Like every generation of gaming, the Xbox 360/PS3/Wii era saw the introduction of number of new, innovative gameplay mechanics. Some of these ideas still hold up well, but others probably should be driven out to the country and left by the side of the road as the eighth-generation of gaming gets into full swing.
Here are six trends that defined the last generation of gaming, but hopefully won’t dominate the PS4, Xbox One and Wii U…
Simply run at a structure and suddenly you’re scaling it like Spider-Man — it’s easy to see why people were exciting by free running when it was first introduced in Assassin’s Creed. It was okay if it felt kind of clunky, and that you’d often find yourself stuck or dropping off the side of a building to your doom. They’d fix that in later games!
Except they never really did. Six-and-a-half years after the release of Assassin’s Creed, I’ve yet to encounter a free-running system that truly feels like the free-flowing experience I was promised. Instead it’s always a start-and-stop thing — you get a good run going for a few seconds, but then you hit a figurative or literal brick wall, or accidentally leap off a roof into a cluster of enemies.
“But they just need more time to smooth out the kinks!” you say, “It’ll work some day!”
I’m not so sure. Frankly, I think free running may be fundementally broken. The idea, in theory, is that the system is supposed to feel liberating, but it’s anything but. You feel weighed down — like you’re glued to every surface. A traditional “push the A button to jump” approach actually feels much more liberating. Turns out covering every structure in your game in Velcro just isn’t that fun.
Much like free running, it’s easy to see why cover-based shooting initially wowed people. Up until Gears of War, the shooter hadn’t been a particularly deep genre. You ran around and tried to put more bullets into your enemies than they put into you, which was fun, but I don’t blame people for thinking maybe the genre was capable of something more.
Cover-based shooting gives the impression that your shooter has a greater level of depth and strategy to it, but in most cases it’s just an illusion. Most games that rely on cover-based feel like fancy, HD remakes of Duck Hunt. You sit in one place behind a wall and wait for the ducks/nazis to pop their heads out of the grass. Cover-based shooting can perhaps still live on as one tool in the shooter toolbox, but the era of “cover-based shooter” being an entire genre has to end.
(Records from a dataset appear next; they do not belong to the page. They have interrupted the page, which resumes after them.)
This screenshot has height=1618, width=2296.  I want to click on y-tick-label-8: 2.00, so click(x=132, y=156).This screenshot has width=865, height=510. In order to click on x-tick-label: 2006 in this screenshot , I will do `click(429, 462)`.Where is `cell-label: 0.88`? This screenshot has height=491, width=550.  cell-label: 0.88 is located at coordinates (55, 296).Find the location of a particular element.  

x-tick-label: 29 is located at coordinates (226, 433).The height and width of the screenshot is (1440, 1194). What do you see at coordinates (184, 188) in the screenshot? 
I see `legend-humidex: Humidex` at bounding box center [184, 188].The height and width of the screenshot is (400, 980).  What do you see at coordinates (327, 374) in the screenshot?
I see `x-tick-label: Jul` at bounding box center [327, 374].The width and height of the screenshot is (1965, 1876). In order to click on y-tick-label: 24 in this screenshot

RPG Elements in Everything
Back in 2009, Cliff Bleszinski (creator of the Gears of War franchise) predicted that the future of shooters would be RPGs, and he was right. It was, apparently, also the future of action-adventure, platformers, racing games and any number of other genres. For the past five-years or so the quickest, laziest way to give your game the illusion of depth was to throw some XP and leveling into the mix.
RPGs are one of my favorite genres, but I am sick and tired of having to navigate a skill tree in every second game I play. “It’s a shooter/platformer/fighting game, but it’s ALSO AN RPG” impresses precisely nobody anymore. If you want to make an RPG so badly, just make an RPG.
Super X-Ray Vision
Okay, so technically super x-ray vision was first introduced two generations ago in Metroid Prime, but it was this past generation that really glommed onto the mechanic in a big way. Assassin’s Creed, the Arkham series and countless other games have relied on some sort of visual filter that turns everything into a glowy wire-frame.
Super x-ray vision actually worked in Metroid Prime because those games only used it to find secrets and extras, but in games like Arkham Asylum it’s so essential you may as well leave it on the whole game, which might be fine except it’s visually confusing and eye-straining, so you end up having to switch back and forth constantly. Super x-ray vision is supposed to make you feel smart and perceptive, but at this point it mostly just makes my head hurt.